▸ **Description of the task**: Return the lines starting with the one containing "You are a computer-use agent. 527x810 pixels." and ending after the one containing "coord(491,436)", reproduced exactly as they appear.

▸ **Provided records**:
......

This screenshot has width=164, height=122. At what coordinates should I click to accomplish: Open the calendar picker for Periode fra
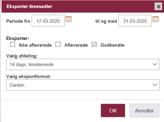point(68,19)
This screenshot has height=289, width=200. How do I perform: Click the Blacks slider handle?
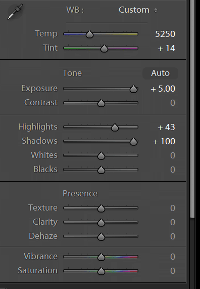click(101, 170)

......

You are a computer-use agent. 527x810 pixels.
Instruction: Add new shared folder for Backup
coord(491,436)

......

▸ **Written answer**:
You are a computer-use agent. 527x810 pixels.
Instruction: Add new shared folder for Backup
coord(491,436)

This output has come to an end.